AKP ile MHP'nin üzerinde anlaşmak üzere oldukları anayasa metni,
adına Cumhurbaşkanlığı sistemi de deseler, benzerlerine otokratik
ülkelerde rastladığımız başkanlık sistemi öneriyor.
İlk günden beri AKP cenahından en çok duyduğumuz şey, konunun Recep
Tayyip Erdoğan’ın adının üzerinde tartışılmaması gerektiğiydi.
Ancak önerileri de ortaya koyuyor ki amaç, Türkiye’nin daha iyi yönetilmesine olanak verecek bir sistem aramak değil, Recep Tayyip Erdoğan’ın hedeflerine uygun bir elbise biçmek.

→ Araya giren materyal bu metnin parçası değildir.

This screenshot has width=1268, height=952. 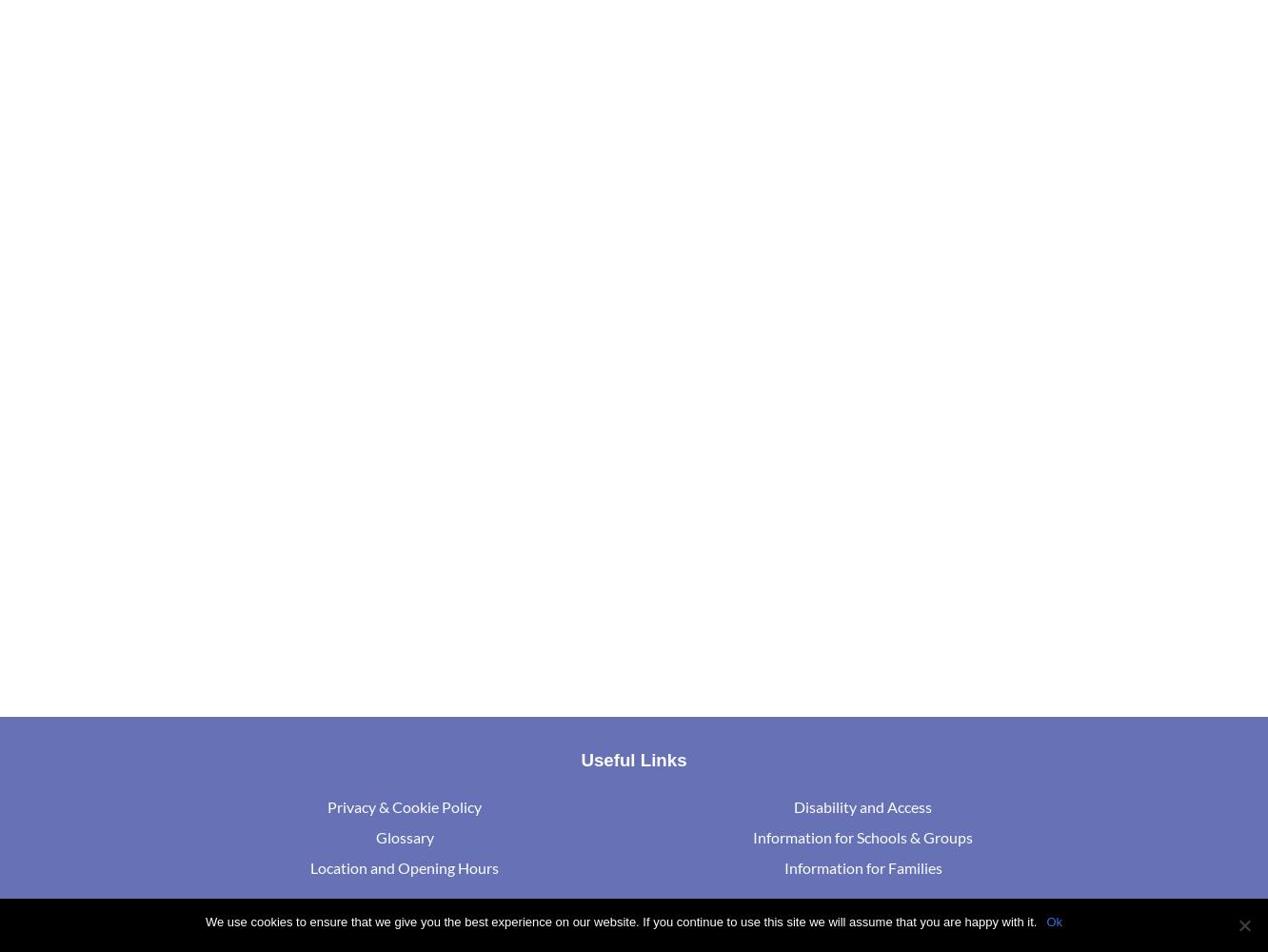 I want to click on 'Location and Opening Hours', so click(x=404, y=867).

Bu öneri, bir Anayasa değişikliği haline geldiğinde, Recep Tayyip Erdoğan’ın “otomatikman” bu sistemin de başı olmasının başka bir izahı yok zaten.
Partisinin de başına geri dönecek Cumhurbaşkanı’nın seçeceği milletvekili adaylarıyla aynı seçime girmesi, başkan kim olursa olsun yasama organını o kişinin vesayeti altına sokar.
Bu ister Recep Tayyip Erdoğan olsun, ister Kemal Kılıçdaroğlu, ister Devlet Bahçeli.
İsimlerden bağımsız olarak bu sistem, otoriter bir yönetim yaratır, Meclis vasfını kaybedip tek adamın sözünden çıkamayacak duruma gelir.
Kuvvetler ayrılığı tamamen biter, bütün güç Anayasa Mahkemesi ve HSYK’nın da yarısını bizzat atayacak olan başkanın eline geçer.
Kimse kusura bakmasın, isimlerden bağımsız olarak söylüyorum ki bu sistem tek adam rejimi yaratır.
Ve bunu en çok düşünmesi gerekenler de bugün AKP’liler olmalı.
Hiçbir iktidar sonsuza kadar sürmez, bunu aklınızda tutun.
Recep Tayyip Erdoğan da sonsuza kadar başkan kalmayacak.
Onun için bugün Recep Tayyip Erdoğan için biçtiğiniz bu gömleğin, bir başkasının elinde sizler için de deli gömleğine dönüşebileceğini aklınızdan çıkarmayın.
Gerçi bu sözlerimin bir kulağınızdan girip diğerinden çıkacağını biliyorum.
Daha önce Fetullahçılar için de böyle yazmıştım, “Bunlardan en çok çekinmesi gerekenler AKP’lilerdir” demiştim, o zaman dinlemediniz, bakın başınıza neler geldi.
Bari bu sefer sağduyunuzla hareket etmeye gayret edin!
BU HİÇ İYİ BİR ÖRNEK OLMADI
CUMHURBAŞKANI Recep Tayyip Erdoğan, idam cezasını geri getirmek
konusunda kararlı görünüyor.
Dün de “İdam konusu milletin talebidir. Milletin talebini geri çevirmemiz mümkün değil. Demokrasi nedir? Milletin talebine saygı duymaktır” dedi.
Dünyanın başka yerlerinde de idam cezası olduğuna dikkat çekti ve Belarus örneğini gösterdi.
“Dünyada hâlâ idam vardır. Kimse birbirine ders vermeye çalışmasın. En son Belarus’a gittim, bir Avrupa ülkesi. Orası da başkanlıkla yönetilen bir ülkedir, halk bayağı memnunmuş. Bu sistem gayet iyi çalışıyor, suç oranları bizden gayet düşüktür” dedi.